One of the next steps for formally proven software development is automated analysis of algorithms. The same procedure to generate a proof of a correct implementation of a hash table could be extended to take an axiom of randomness (which would be an optimization the metaprogrammer could supply, breaking the true worst-case analysis based on their trust of the hash function and potential adversaries) for the hashing function in order to prove the amortized search/insertion time to be O(1) per element assuming the implementation is free to resize and rehash the table as it grows. The synthesizer could further search for implementations that minimize amortized/average cost using the available axioms and predicates, and benchmark them on a particular architecture much like JIT runtimes do now.

amw-zero · on July 6, 2021

There's just always a "who watches the watcher" recursive paradox with formal specification / verification. Who ensures the specification is a good one?

I believe it is just that - a logical paradox. It cannot be answered. We will always have to be double-checking the specifications, perhaps via model checking.

All that's to say, I agree with you, it's not like this is going to solve all problems just by using formal specs.

YeGoblynQueenne · on July 6, 2021

>> Some things are trivial to specify but hard to code.

Well, that's the point of automating the coding effort. The specification guides a search for a program that satisfies it. In your hash table example there's no need to tell the synthesiser how to code the hash table, only what the hash table has to do.

The search of course can get very expensive and that's an important bottleneck in program synthesis. But, in principle, if the specification is correct, then a correct program is somewhere in the program search space and a search will eventually find it.

YeGoblynQueenne · on July 6, 2021

Did I accidentally say something offensive in the above comment?

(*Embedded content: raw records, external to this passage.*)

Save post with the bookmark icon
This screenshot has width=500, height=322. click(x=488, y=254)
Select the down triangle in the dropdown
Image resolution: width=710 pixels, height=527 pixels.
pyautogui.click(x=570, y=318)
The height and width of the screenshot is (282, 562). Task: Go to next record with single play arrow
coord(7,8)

sbierwagen · on July 6, 2021

Just reading the thread now, and the silent downvoters might be objecting to the "eventually" part. "Find the busy beaver program for a 20 state Turing machine" is easy to specify, but could take quadrillions of years to return a result.

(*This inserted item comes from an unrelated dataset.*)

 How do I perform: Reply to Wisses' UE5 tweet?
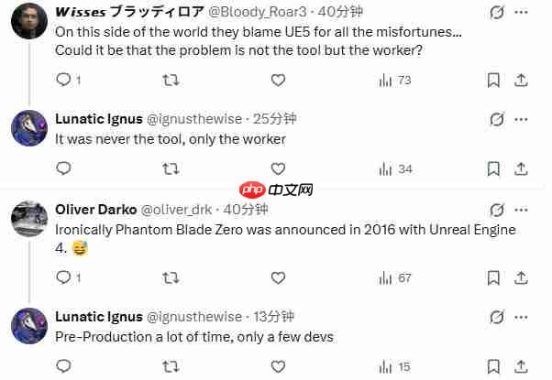pos(63,81)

YeGoblynQueenne · on July 7, 2021

Thanks, that could be the reason. But it's also a truism. The only guarantee that can be given for a search procedure is that if a target exists, the search will find it. An infinite search space is an infinite search space and there is no search that can search it in finite time.

Anyway that's the rules of the game for search-based program synthesis. The best that can be done is to guarantee that the search space contains the program. It's an important bottleneck and in my opinion is part of what has kept the field back from fully achieving its goals (which are diverse- and there are diverse sub-fields also).

fjfaase · on July 6, 2021

The code snippet is incorrect. I do not see a check on malloc returning null. In general that would be okay, but in an embedded environment with limited memory, that would be a serious problem.

Also, using recursion is bad, because copying a long list will lead to a stack overflow.

omnicognate · on July 6, 2021

It's never OK. Machines with lots of memory run out of memory too.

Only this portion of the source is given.